Tuesday, February 21st 2023

AMD Envisions Stacked DRAM on top of Compute Chiplets in the Near Future

AMD in its ISSCC 2023 presentation detailed how it has advanced data-center energy-efficiency and managed to keep up with Moore's Law, even as semiconductor foundry node advances have tapered. Perhaps its most striking prediction for server processors and HPC accelerators is multi-layer stacked DRAM. The company has, for some time now, made logic products, such as GPUs, with stacked HBM. These have been multi-chip modules (MCMs), in which the logic die and HBM stacks sit on top of a silicon interposer. While this conserves PCB real-estate compared to discrete memory chips/modules; it is inefficient on the substrate, and the interposer is essentially a silicon die that has microscopic wiring between the chips stacked on top of it.

AMD envisions that the high-density server processor of the near-future will have many layers of DRAM stacked on top of logic chips. Such a method of stacking conserves both PCB and substrate real-estate, allowing chip-designers to cram even more cores and memory per socket. The company also sees a greater role of in-memory compute, where trivial simple compute and data-movement functions can be executed directly on the memory, saving round-trips to the processor. Lastly, the company talked about the possibility of an on-package optical PHY, which would simplify network infrastructure.
Source: Planet3DNow.de
Add your own comment

25 Comments on AMD Envisions Stacked DRAM on top of Compute Chiplets in the Near Future

#1
nguyen
Should be great for mobile gaming, as for desktop, not so much...
Posted on Reply
#2
Chaitanya
Given how well 3DV cache works having some DRAM(additional tier of memory) close to cpu die will be greatly helpful for whole range of applications.
Posted on Reply
#3
Dirt Chip
Any thoughts on how to effectively cool this stacked tower?
Or this only aimed at low frequency, high core count server CPU`s?

Anyway, nice innovation.
Posted on Reply
#4
Tomorrow
I see the point for mobile where space and energy savings are important or servers where compute per area matters but on desktop it's a tough ask. Current iterations of L3 cache sit on top of existing L3 on the chipset. Even so it compromises the chipset boost clock speeds due to voltage limitations and has issues with cooling.

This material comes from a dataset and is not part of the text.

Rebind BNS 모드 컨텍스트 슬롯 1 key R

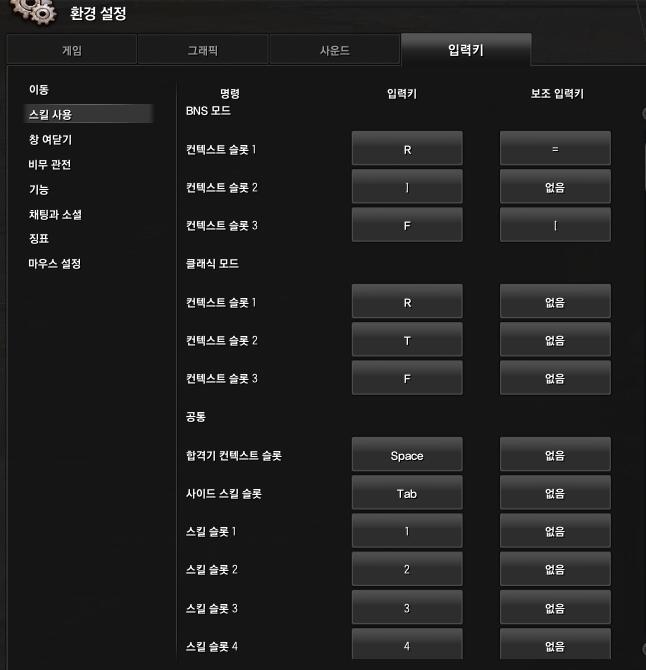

So if AMD plans to utilize this in the future they and TSMC have to first solve the cooling and compromised clocks issue. 7800X3D loses 400-700Mhz of potential boost due to these issues. That's a significant chunk of clock speed.

The other issue is release timing. Currently it takes half a year before desktop gets X3D models. I hope in the future these will be the default on day 1 launch of a new architecture.
But stacking clearly is the future. Sockets are already enormous. Desktop sockets already approach 2000 pins and server sockets exceed 6000.
Posted on Reply
#6
delshay
Now they talking my cup of tea. Big fan of HBM Memory, this is why I stuck with my R9/Vega Nano cards. HBM-PIM was talked about some time ago by Samsung.

Very short read here High Bandwidth Memory - Wikipedia
Posted on Reply
#8
Minus Infinity
HBM3 prices have just been increased enormously. Let's see what customers think of the new pricing down the track.
Posted on Reply
#9
InVasMani
The optical part has me fascinated reminds me of some of this discussion I had raised about them and me trying to just brainstorm where and how might these be applied that could work and make sense and provide innovation at the same time.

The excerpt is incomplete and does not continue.